RECORDED INFORMATION
=====
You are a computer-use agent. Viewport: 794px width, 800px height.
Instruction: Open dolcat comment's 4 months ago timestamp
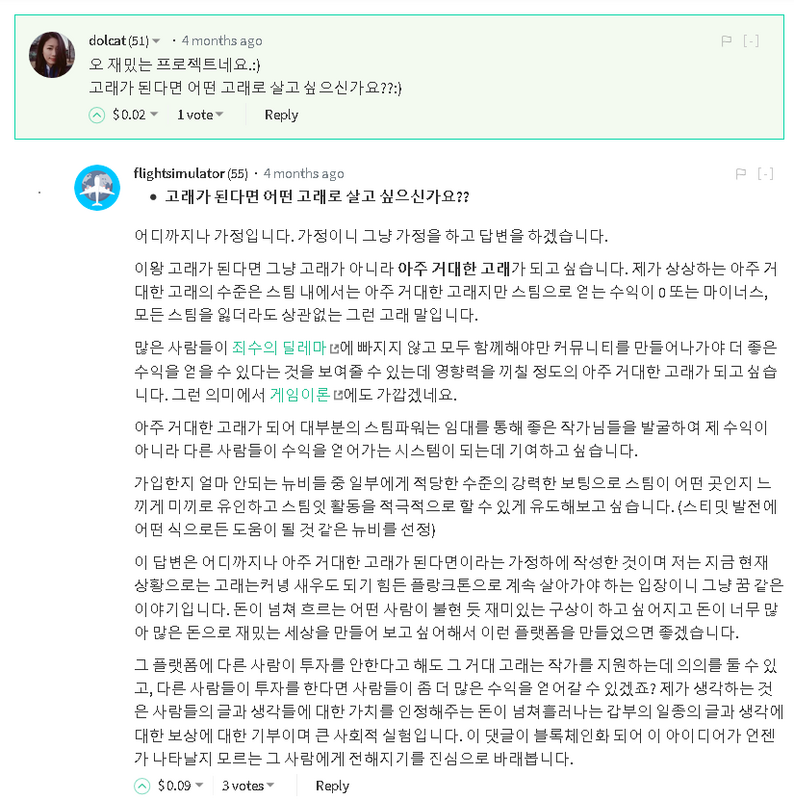pyautogui.click(x=222, y=41)
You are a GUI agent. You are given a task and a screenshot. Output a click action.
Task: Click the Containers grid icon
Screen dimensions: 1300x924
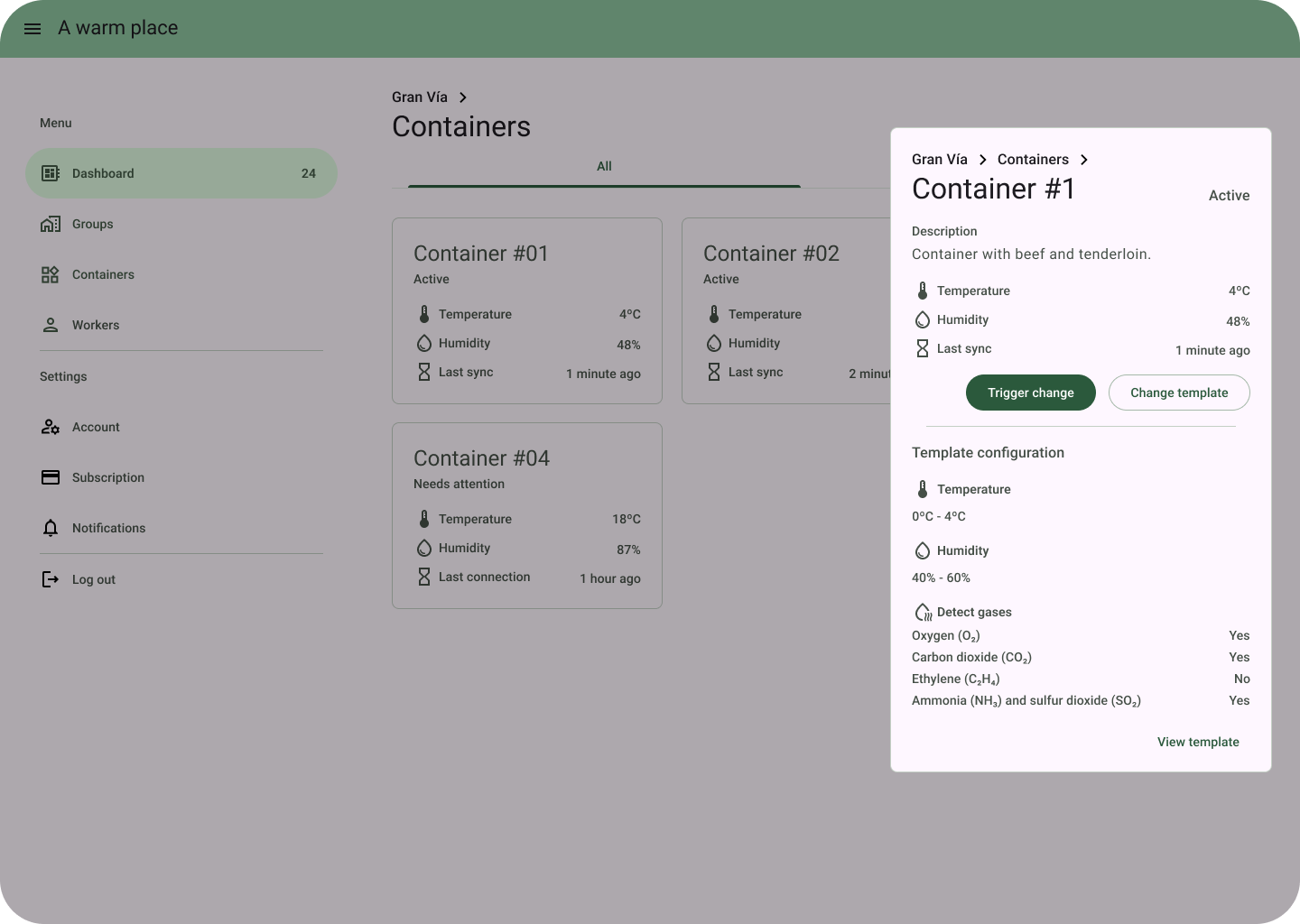(x=51, y=274)
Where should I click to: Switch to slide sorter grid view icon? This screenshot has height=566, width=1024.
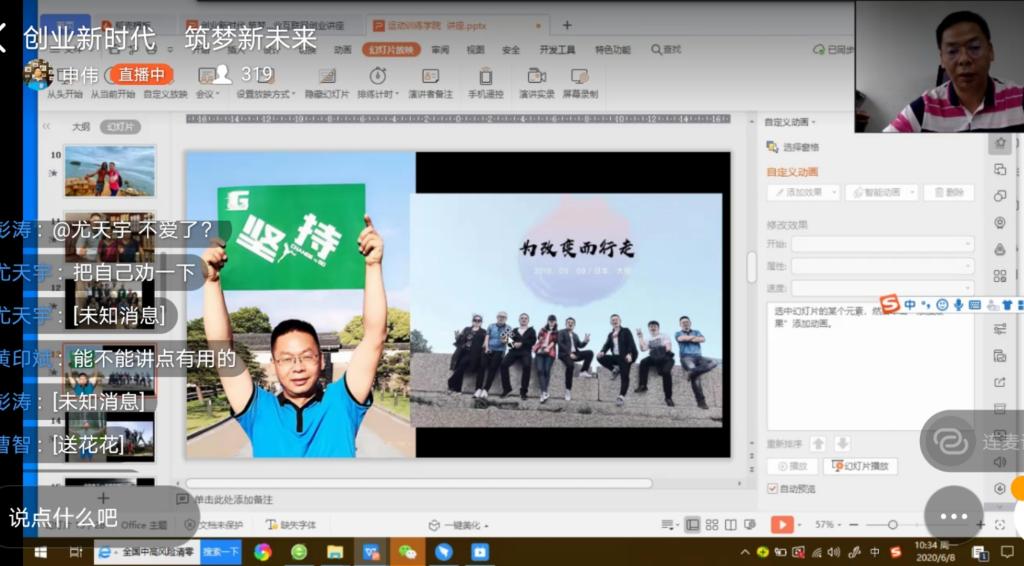click(x=712, y=525)
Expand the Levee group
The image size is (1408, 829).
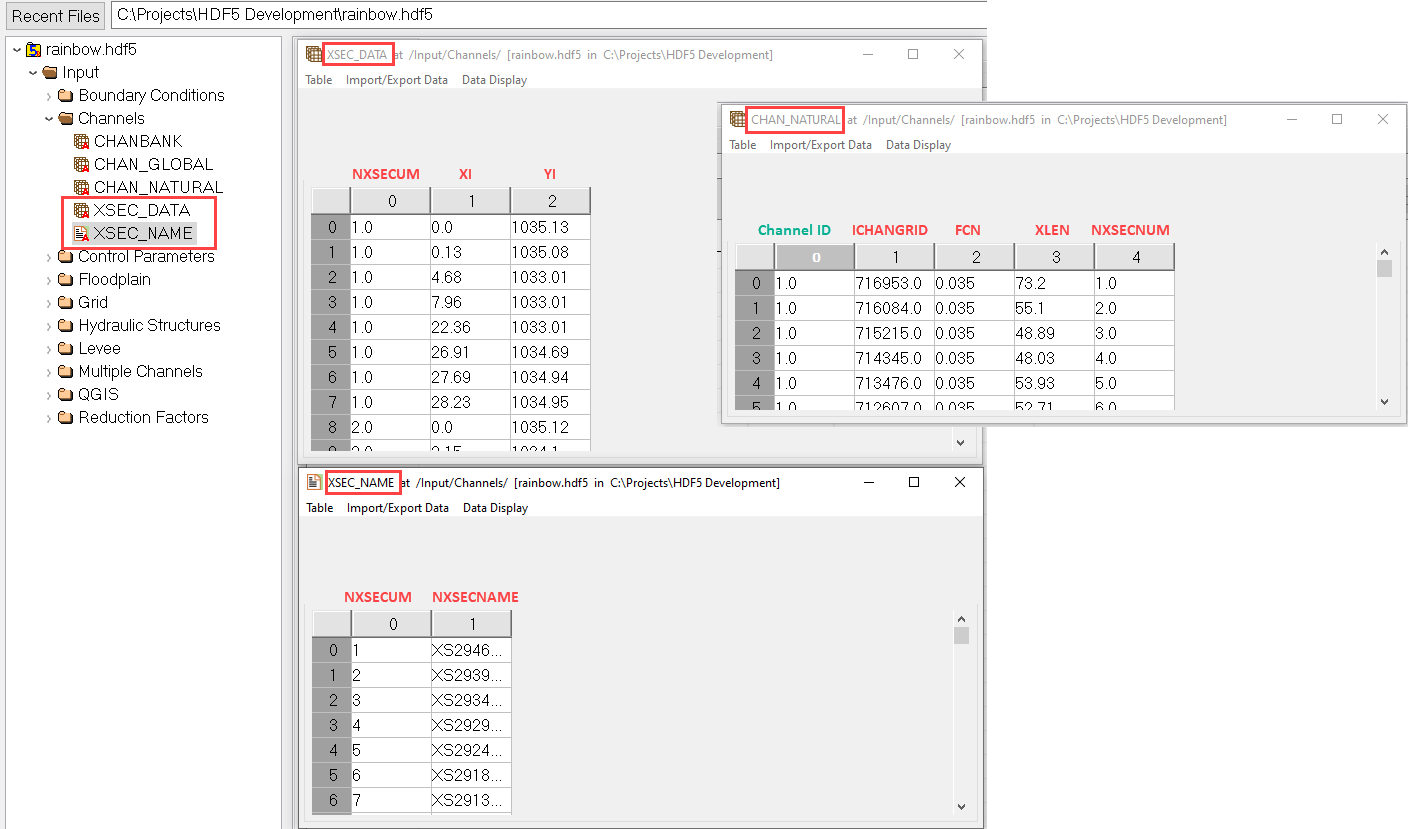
=====
WHAT TO DO
Retype all entries above verbatim; no pictures belong in the copy.

EXERCISE OUTPUT
You are a computer-use agent. Viewport: 794px width, 800px height.
Instruction: Open dolcat comment's 4 months ago timestamp
pyautogui.click(x=222, y=41)
You are a GUI agent. You are given a task and a screenshot. Output a click action.
Task: Click the Containers grid icon
Screen dimensions: 1300x924
(x=51, y=274)
Where should I click to: Switch to slide sorter grid view icon? This screenshot has height=566, width=1024.
click(x=712, y=525)
Expand the Levee group
The image size is (1408, 829).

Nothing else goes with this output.